**Directions for this task**:
From the entries, copy every line that carries the string "settings".

═══ Information provided

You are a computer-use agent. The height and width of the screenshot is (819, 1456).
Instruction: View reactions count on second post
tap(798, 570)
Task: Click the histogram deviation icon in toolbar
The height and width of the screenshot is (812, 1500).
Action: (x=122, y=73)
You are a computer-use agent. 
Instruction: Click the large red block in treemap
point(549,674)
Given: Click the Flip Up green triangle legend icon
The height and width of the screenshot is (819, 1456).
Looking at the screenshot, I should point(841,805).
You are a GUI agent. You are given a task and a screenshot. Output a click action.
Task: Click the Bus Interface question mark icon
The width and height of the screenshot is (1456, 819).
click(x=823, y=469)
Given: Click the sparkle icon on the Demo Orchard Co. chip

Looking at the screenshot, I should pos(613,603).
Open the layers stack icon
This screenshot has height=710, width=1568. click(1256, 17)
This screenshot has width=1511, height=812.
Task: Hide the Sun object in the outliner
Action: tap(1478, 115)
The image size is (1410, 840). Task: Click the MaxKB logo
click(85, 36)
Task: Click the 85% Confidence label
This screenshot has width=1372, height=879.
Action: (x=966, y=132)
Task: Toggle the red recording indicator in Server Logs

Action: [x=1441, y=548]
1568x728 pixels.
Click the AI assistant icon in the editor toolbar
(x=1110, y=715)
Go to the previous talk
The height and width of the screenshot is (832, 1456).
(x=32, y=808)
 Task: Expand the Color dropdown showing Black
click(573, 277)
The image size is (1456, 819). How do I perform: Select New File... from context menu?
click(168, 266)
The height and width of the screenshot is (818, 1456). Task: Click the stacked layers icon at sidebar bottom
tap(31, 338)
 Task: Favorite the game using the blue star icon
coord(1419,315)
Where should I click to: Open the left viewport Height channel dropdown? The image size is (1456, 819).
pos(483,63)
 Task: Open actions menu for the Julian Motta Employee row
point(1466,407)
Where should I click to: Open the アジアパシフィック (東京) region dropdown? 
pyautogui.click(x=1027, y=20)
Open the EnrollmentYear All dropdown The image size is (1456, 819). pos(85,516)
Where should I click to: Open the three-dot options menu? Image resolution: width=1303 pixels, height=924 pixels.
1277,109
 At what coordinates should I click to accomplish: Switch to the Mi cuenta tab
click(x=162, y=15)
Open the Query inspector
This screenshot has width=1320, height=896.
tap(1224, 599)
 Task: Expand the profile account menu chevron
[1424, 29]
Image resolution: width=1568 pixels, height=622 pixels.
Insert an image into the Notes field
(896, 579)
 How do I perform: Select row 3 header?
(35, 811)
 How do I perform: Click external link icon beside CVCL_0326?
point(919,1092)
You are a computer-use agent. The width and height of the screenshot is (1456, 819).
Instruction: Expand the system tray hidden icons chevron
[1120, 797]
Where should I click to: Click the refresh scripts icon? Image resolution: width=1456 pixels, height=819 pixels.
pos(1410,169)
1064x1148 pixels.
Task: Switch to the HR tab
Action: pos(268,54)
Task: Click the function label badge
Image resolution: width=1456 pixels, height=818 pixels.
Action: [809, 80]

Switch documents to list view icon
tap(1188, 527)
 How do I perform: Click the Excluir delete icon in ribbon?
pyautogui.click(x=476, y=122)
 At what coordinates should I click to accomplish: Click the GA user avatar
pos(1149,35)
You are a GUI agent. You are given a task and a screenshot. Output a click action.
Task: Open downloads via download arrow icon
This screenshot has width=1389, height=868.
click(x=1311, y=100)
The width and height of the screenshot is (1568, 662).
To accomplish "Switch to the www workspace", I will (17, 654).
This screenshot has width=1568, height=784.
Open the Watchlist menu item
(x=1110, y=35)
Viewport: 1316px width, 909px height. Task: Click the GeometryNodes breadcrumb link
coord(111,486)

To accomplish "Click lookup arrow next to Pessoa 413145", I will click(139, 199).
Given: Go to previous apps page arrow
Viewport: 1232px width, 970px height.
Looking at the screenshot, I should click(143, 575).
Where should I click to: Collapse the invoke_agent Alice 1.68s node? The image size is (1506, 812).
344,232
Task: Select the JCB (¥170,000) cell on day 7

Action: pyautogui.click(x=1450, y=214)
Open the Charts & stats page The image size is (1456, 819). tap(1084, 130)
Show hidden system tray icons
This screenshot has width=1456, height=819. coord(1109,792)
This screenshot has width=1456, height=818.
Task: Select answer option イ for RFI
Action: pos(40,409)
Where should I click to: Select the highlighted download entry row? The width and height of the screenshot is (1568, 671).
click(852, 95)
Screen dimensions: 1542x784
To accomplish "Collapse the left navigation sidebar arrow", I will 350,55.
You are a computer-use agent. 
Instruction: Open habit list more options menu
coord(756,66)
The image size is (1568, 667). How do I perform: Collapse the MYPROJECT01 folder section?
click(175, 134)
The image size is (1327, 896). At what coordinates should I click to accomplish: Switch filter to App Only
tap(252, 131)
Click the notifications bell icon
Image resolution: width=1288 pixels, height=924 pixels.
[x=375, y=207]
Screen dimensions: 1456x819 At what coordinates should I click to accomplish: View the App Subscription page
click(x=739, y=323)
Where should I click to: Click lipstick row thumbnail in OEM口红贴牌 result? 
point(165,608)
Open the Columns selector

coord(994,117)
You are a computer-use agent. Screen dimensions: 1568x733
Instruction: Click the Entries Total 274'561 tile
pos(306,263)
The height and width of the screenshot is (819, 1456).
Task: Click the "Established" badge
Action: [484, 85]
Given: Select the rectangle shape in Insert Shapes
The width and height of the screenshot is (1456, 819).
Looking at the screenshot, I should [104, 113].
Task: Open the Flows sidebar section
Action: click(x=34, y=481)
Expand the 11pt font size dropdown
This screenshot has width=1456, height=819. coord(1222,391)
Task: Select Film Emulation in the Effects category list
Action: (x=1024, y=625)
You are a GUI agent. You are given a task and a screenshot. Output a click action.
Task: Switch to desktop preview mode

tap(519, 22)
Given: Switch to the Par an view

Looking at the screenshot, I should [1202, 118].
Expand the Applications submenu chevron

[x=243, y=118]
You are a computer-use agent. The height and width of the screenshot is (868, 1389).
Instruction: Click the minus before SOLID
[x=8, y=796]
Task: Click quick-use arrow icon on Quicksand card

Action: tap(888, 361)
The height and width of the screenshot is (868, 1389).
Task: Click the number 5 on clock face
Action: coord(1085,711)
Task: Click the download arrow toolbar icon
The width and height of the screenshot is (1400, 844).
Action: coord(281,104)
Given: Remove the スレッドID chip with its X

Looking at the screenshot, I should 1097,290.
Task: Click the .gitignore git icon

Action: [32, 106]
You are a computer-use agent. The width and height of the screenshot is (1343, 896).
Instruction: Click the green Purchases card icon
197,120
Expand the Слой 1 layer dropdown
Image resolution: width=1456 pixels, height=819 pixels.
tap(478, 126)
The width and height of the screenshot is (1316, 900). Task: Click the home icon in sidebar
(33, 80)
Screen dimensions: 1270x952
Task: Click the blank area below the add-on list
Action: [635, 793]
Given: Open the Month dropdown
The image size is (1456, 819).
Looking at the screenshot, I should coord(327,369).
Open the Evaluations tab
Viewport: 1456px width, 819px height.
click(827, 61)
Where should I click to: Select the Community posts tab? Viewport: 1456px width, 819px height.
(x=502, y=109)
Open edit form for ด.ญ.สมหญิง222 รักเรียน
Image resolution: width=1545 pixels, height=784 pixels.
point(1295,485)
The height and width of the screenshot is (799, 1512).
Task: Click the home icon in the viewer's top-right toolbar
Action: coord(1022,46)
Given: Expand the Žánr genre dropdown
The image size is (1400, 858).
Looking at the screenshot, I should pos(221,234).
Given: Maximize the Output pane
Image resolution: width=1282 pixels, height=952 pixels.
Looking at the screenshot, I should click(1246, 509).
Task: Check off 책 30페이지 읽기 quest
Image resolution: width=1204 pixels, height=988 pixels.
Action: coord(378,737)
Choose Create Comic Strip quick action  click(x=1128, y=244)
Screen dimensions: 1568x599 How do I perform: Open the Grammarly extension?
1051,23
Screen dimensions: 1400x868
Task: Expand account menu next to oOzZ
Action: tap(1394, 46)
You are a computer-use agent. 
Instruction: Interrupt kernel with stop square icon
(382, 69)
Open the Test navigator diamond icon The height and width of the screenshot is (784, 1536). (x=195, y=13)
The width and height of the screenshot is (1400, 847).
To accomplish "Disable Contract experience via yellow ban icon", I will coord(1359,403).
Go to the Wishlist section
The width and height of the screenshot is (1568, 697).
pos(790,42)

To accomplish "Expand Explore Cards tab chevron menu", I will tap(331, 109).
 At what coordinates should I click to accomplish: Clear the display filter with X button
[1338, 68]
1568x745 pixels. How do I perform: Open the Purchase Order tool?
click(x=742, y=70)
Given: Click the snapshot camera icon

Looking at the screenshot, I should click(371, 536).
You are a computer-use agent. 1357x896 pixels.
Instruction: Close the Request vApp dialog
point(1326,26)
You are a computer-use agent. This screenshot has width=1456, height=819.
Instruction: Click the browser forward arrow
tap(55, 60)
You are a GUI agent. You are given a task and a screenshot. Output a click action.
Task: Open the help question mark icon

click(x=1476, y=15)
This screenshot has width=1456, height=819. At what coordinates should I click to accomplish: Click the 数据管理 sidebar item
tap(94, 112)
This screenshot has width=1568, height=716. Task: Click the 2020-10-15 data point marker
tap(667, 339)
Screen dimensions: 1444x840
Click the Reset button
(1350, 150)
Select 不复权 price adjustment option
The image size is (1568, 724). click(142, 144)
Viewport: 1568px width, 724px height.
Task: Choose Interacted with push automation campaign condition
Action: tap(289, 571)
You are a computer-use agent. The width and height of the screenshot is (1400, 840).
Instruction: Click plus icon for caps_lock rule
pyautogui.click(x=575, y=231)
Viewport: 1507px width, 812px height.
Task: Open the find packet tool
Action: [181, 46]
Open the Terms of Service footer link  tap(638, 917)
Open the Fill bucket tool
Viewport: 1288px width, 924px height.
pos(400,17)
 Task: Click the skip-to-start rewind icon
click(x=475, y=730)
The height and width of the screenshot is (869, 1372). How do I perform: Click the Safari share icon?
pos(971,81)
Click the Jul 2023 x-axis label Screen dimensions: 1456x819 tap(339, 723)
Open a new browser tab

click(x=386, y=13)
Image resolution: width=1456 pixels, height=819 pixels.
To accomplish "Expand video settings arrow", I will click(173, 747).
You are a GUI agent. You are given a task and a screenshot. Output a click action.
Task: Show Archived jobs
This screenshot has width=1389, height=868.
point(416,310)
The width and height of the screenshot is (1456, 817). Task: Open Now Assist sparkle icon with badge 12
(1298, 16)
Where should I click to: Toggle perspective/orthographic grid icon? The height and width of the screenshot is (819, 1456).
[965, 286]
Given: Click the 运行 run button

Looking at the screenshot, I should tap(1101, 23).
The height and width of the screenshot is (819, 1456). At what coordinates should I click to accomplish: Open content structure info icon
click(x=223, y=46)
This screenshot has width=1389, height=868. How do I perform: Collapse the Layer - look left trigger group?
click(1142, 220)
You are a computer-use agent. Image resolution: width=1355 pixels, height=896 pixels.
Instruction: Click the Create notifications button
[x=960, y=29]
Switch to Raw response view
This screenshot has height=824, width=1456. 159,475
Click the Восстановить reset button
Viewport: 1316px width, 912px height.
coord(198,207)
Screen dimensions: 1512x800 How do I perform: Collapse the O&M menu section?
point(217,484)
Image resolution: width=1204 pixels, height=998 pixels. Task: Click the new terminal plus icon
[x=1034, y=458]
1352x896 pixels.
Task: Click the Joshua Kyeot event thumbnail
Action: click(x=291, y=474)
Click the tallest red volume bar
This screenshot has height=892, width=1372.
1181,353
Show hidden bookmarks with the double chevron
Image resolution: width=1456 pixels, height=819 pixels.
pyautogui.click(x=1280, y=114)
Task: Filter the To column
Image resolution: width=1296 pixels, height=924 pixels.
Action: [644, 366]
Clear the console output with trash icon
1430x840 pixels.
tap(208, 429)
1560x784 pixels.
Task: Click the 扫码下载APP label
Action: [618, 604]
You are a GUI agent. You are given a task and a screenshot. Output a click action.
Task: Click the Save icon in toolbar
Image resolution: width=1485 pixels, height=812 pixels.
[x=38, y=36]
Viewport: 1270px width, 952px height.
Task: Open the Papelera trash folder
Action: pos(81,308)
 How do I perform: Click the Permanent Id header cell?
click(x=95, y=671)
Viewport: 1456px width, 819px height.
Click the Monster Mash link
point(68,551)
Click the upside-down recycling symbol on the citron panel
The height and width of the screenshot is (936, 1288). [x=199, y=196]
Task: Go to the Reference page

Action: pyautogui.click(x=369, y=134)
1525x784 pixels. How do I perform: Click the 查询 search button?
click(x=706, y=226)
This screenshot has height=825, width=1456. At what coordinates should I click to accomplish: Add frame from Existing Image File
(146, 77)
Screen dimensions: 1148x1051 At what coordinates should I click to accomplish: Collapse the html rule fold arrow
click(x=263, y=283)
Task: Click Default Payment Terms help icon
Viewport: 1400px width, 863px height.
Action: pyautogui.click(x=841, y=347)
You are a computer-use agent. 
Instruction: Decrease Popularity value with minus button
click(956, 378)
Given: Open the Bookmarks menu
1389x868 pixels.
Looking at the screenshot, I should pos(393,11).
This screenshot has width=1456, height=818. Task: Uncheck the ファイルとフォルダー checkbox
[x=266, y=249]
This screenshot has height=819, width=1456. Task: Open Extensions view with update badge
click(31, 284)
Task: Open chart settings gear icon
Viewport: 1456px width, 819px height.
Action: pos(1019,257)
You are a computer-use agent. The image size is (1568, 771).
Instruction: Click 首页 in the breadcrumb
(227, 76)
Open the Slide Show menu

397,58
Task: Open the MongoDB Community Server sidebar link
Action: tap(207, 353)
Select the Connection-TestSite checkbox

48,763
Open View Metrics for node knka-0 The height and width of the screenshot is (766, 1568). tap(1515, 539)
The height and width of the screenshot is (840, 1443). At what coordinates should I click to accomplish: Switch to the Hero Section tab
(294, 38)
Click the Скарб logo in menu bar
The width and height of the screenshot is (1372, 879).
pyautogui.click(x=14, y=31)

══════

**Exercise output**:
To accomplish "Expand video settings arrow", I will click(173, 747).
Task: Open chart settings gear icon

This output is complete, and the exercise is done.